● O QUE SE PEDE
Traduza para inglês esta frase do texto sobre a Grande Guerra do Norte: "Nesta guerra, o Império Russo foi liderado por Pedro I, o Grande, enquanto a Suécia foi liderada por Carlos XII."

● EXCERTO SELECIONADO

++++++++++

Texto enviado pelo leitor Pippo
"Entre
1700 e 1721, a Europa do Norte e do Leste viu-se a braços com a Grande Guerra
do Norte, um conflito que opôs a Rússia, a República Polaco-Lituana e a
Dinamarca (e mais tarde, o Hanover e a Prússia) ao Reino da Suécia, a potência
hegemónica no Báltico, auxiliada a meio da contenda pelo Império Otomano e por
algumas hostes de cossacos (outras optaram por permanecer aliadas à Rússia).
Nesta guerra, o Império Russo foi liderado por Pedro I, o Grande, enquanto a
Suécia foi liderada por Carlos XII.
Desde
meados do séc. XVI que a Suécia tinha vindo a estender a sua suserania sobre o
Mar Báltico, incorporando deste modo a Carélia, a Íngria, a Estónia e a
Livónia. Estas possessões foram confirmadas durante a Guerra dos Trinta Anos
quando a Suécia, liderada pelo famoso Gustavo Adolfo, estendeu os seus domínios
a parte do norte da Alemanha (Pomerânia Ocidental, Wismar, Verden e Bremen) e
ainda a algumas províncias dinamarquesas. Sob a liderança de Gustavo Adolfo, a
Suécia criou o mais bem treinado e equipado exército da Europa, capaz de
rivalizar com os exércitos do Império Habsburgo. Nos alvores do séc. XVIII,
fruto de reforças bem sucedidas no âmbito da administração civil e militar, a
Suécia conseguia manter um exército relativamente pequeno mas eficientíssimo, o
qual, bem liderado, obteve várias vitórias até 1709.
A infantaria
sueca, recrutada localmente, era composta por um terço de piqueiros, essenciais
sobretudo contra a excelente cavalaria polaca, sendo os restantes elementos
compostos por mosqueteiros. A táctica adoptada pelos suecos desde os tempos de
Gustavo Adolfo era a de disparar uma salva a curta distância seguinda de um
violento assalto às linhas inimigas, o que costumava resultar contra inimigos
menos preparados. Igualmente agressiva, a cavalaria chegava a constituir metade
do exército sueco.
Entre
finais do séc. XVII e princípios do séc. XVIII, o novo Tzar Pedro I, consciente
da fraqueza relativa da Rússia, nomeadamente nos campos técnico e militar,
encetou várias reformas, o sucesso das quais viria a transformar
permanentemente o mapa político da Europa.
No
âmbito militar, Pedro I herdou um exército antiquado, largamente baseado no
sistema inaugurado por Ivan IV o Terrível, sendo a infantaria constituída
maioritariamente pelos streltsy, ou “atiradores”, havendo ainda alguns
regimentos treinados à “ocidental”. Pedro, ainda antes de assumir o trono, já
havia dado os primeiros passos para uma reforma do exército ao criar um pequeno
corpo de tropas, o “poteshnye”, mais tarde alargado para dois regimentos da
Guarda, o Preobrazhensky e o Semienovsky. Os regimentos de infantaria russa estavam
organizados em dois batalhões, com as companhias de granadeiros agrupadas em
batalhões independentes (mais tarde agrupados em regimentos de granadeiros). Um
em cada cinco soldados estava armado com pique. A táctica adoptada era a do
emprego do fogo em salvas por linha ou pelotões. A cavalaria russa, numerosa,
consistia na sua quase totalidade por dragões (infantaria montada), considerada
mais apropriada para aquele teatro de operações. Não obstante os esforços de
reformas militares, havia, no início da guerra, um enorme hiato em termos de
treino e proficiência militar entre os exércitos da Suécia e da Rússia, o que
se viria a confirmar largamente na Primeira Batalha de Narva, que resultou num
sangrento desastre para as forças moscovitas.

++++++++++

● DADOS FORNECIDOS

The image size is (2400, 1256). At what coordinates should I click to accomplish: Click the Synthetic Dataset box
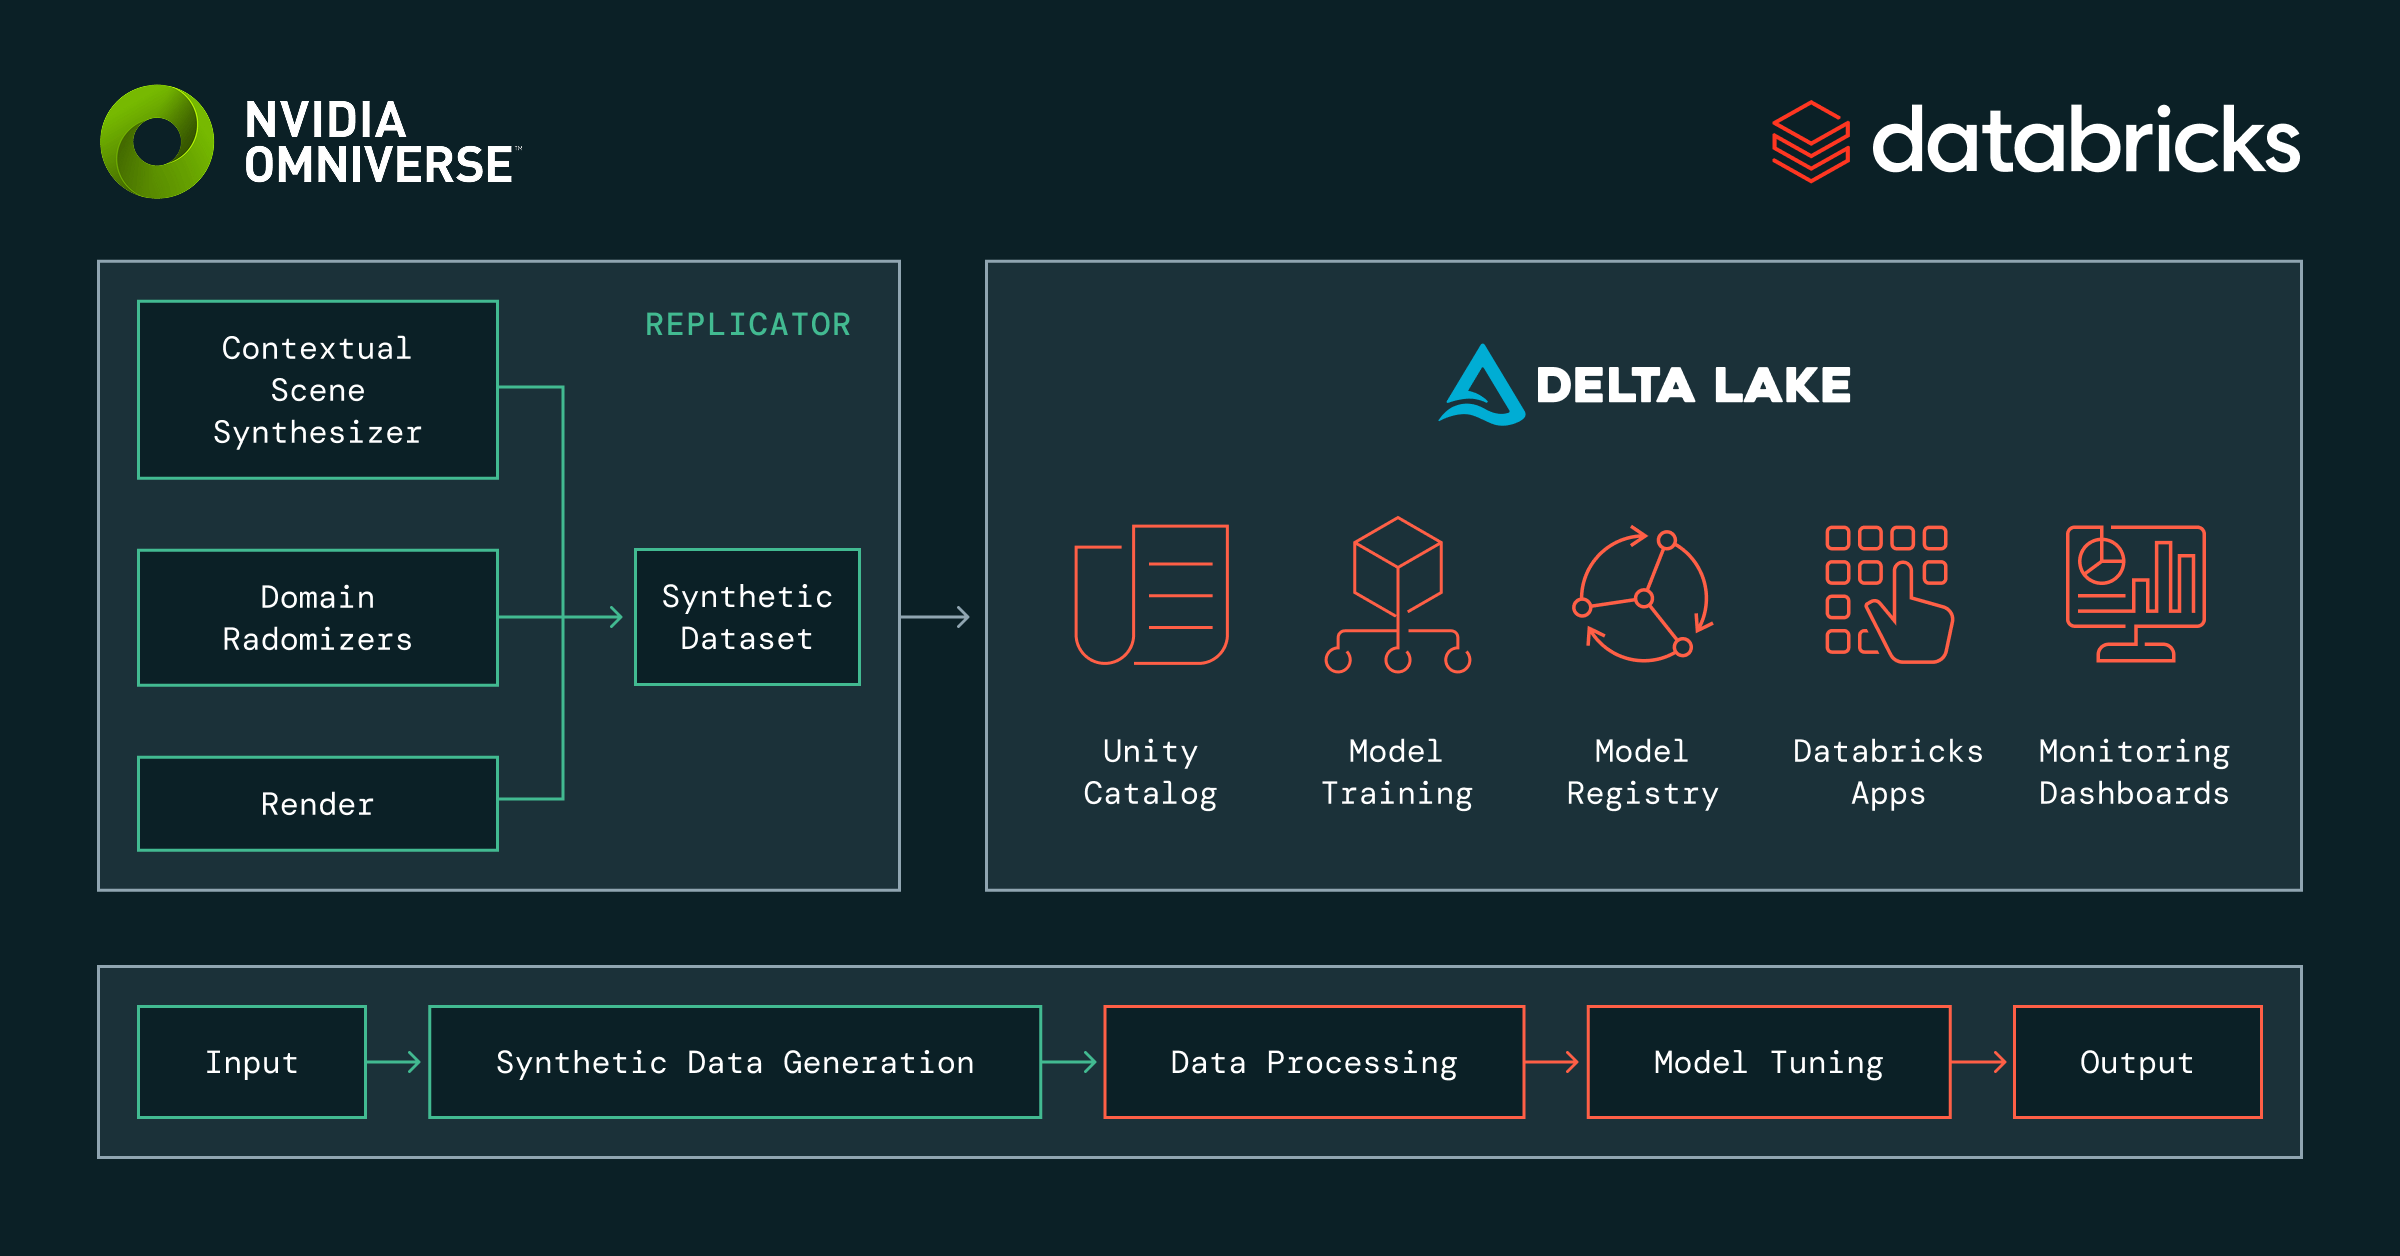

++++++++++

● RESPOSTA CERTA
In this war, the Russian Empire was led by Peter I, the Great, while Sweden was led by Charles XII.